Gucci and Facebook file lawsuit against alleged counterfeiter for selling fake goods online

According to the luxury fashion label, four million counterfeit product listings were taken down across the internet in 2020

A lawsuit has been filed against a US defendant who allegedly sold fake Gucci products on Facebook. Reuters
A lawsuit has been filed against a US defendant who allegedly sold fake Gucci products on Facebook. Reuters

Gucci and Facebook have filed a joint lawsuit against an individual who allegedly used the US group's social media platforms to sell fake fashion products, the two companies said on Tuesday.

The initiative, a first for both Gucci and Facebook, is the latest example of an internet and tech company joining forces with a luxury label to fight the proliferation of counterfeit goods being sold via social media.

Amazon has filed similar lawsuits over the past year with Valentino and Ferragamo.

In the lawsuit, filed in California, US, Gucci – the profit engine of French group Kering – and Facebook allege the unidentified accused used several Facebook and Instagram accounts to promote her international online counterfeit business.

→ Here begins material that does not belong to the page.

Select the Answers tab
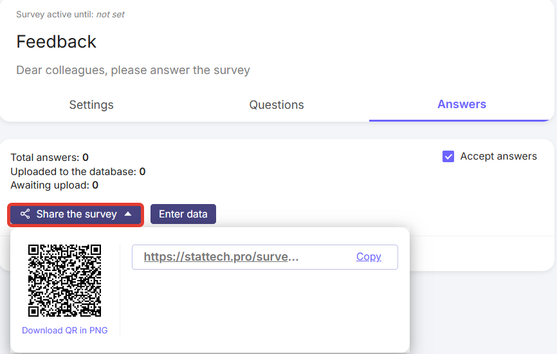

Online sales of luxury handbags, shoes and garments have boomed over the past year as the coronavirus pandemic forced retailers to temporarily close their stores.

Groups such as Facebook are keen to make a bigger push into the luxury market and "social commerce", but to do so they need to show that their platforms are not a conduit for counterfeiting and are safe for brands, some of which are reluctant to sell their products through third-party players.

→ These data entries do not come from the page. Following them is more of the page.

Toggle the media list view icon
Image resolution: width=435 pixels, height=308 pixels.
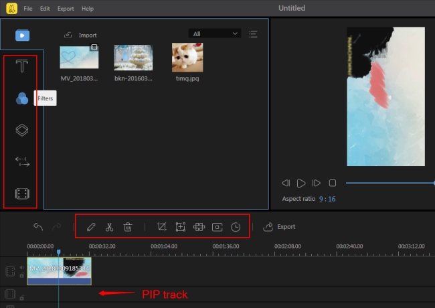pos(253,33)
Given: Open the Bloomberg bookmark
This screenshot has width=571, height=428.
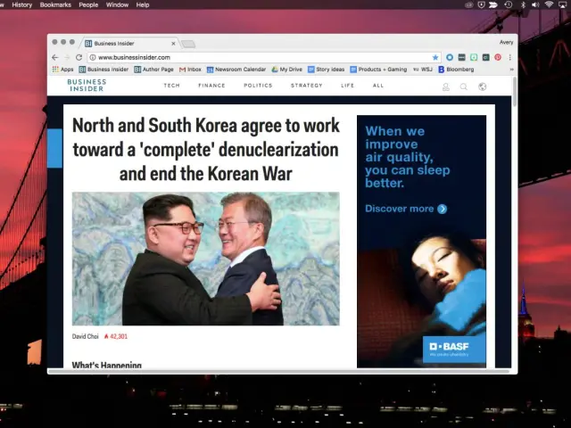Looking at the screenshot, I should pos(456,70).
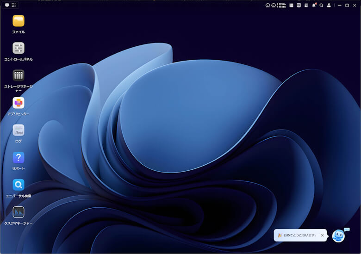
Task: Open the user account menu icon
Action: coord(329,5)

"More than one million pieces of content were removed from Facebook and Instagram in the first half of 2020, based on thousands of reports of counterfeit content from brand owners, including Gucci," the lawsuit statement said.

It said that in 2020 alone, the actions of Gucci's in-house intellectual property team had resulted in four million online counterfeit product listings being taken down, the seizure of 4.1 million counterfeit products, and 45,000 websites, including social media accounts, being disabled.